**SELECTED PASSAGE**.
- - - - - - -

One of the things we talked a bit of was being involved before an RFP gets put out. I’m guessing that you sometimes see RFPs late in the process and get involved early in the process. What’s the difference in win rate between those two situations? 

John Peacock   

You know, you’re right; you get involved at all different times in that process. And I think it’s the easiest thing in the world to try and always get involved ahead of schedule, right? Okay, the RFP is coming out in six months; let’s start working on this. But ultimately, I don’t have, you know, an endless team of pricers that I can just keep allocating towards things. And so, there’s a balance in there, there’s a balance from a BD perspective, you know, how many jobs can somebody in BD handle at one time, and know well. And so, you’ve got to balance all those pieces. Is the win rate better, when you’re involved early, generally, yes, you know, the further in advance and you can start doing things, you can be more constructive on draft RFPs that come out, provide better feedback, you can start looking at the financial modeling, things like that? Now, that being said, I’ve also had jobs that we have ten days to submit, and we throw something together, and we do it the best that we can because you spent so much time making sure that things that are under your control are doing really well. Right? So, you get to that point when we won, you know, many of those jobs, too. But you kind of know when the overall team has their act together and when they don’t. And when they don’t, you know, that’s where you got to identify the risks so that when it goes to senior leadership for approval of submitting something, you’re as clear as you can be on where those financial risks are, that depends on, you know, contract type, you know, a number of things that go into how much risk the company maybe, you know, maybe under with that, but ultimately, it comes down to the quality of the information that you have. And that goes into how you bid something. And that goes into how you brief something.

- - - - - - -

**DATASET EXCERPT**.
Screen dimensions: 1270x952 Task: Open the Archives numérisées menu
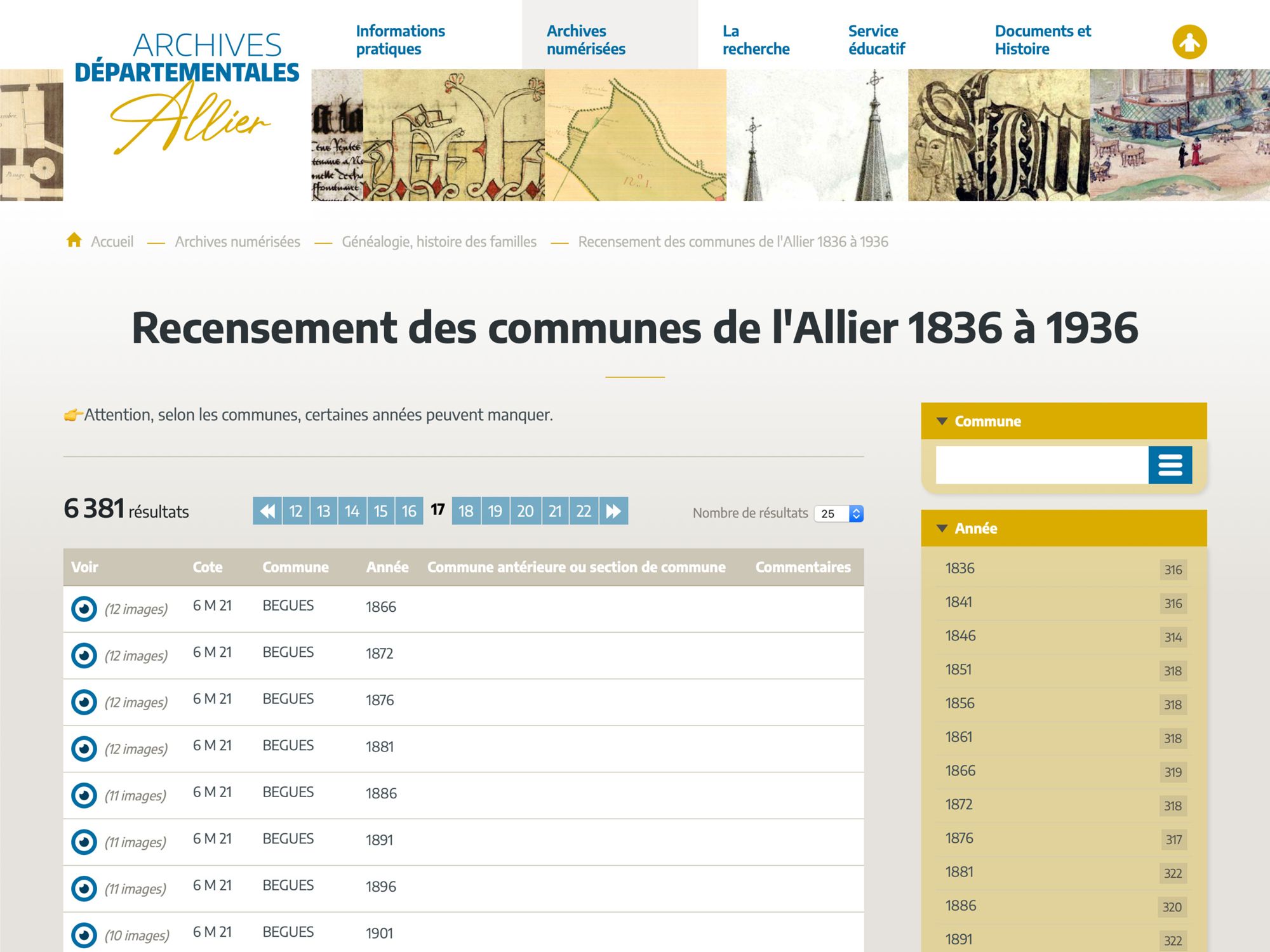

- - - - - - -

**WHAT YOU WILL DO**. Write out the full interview passage above on getting involved before an RFP is released, word for word.

**THE ANSWER**.
One of the things we talked a bit of was being involved before an RFP gets put out. I’m guessing that you sometimes see RFPs late in the process and get involved early in the process. What’s the difference in win rate between those two situations? 

John Peacock   

You know, you’re right; you get involved at all different times in that process. And I think it’s the easiest thing in the world to try and always get involved ahead of schedule, right? Okay, the RFP is coming out in six months; let’s start working on this. But ultimately, I don’t have, you know, an endless team of pricers that I can just keep allocating towards things. And so, there’s a balance in there, there’s a balance from a BD perspective, you know, how many jobs can somebody in BD handle at one time, and know well. And so, you’ve got to balance all those pieces. Is the win rate better, when you’re involved early, generally, yes, you know, the further in advance and you can start doing things, you can be more constructive on draft RFPs that come out, provide better feedback, you can start looking at the financial modeling, things like that? Now, that being said, I’ve also had jobs that we have ten days to submit, and we throw something together, and we do it the best that we can because you spent so much time making sure that things that are under your control are doing really well. Right? So, you get to that point when we won, you know, many of those jobs, too. But you kind of know when the overall team has their act together and when they don’t. And when they don’t, you know, that’s where you got to identify the risks so that when it goes to senior leadership for approval of submitting something, you’re as clear as you can be on where those financial risks are, that depends on, you know, contract type, you know, a number of things that go into how much risk the company maybe, you know, maybe under with that, but ultimately, it comes down to the quality of the information that you have. And that goes into how you bid something. And that goes into how you brief something.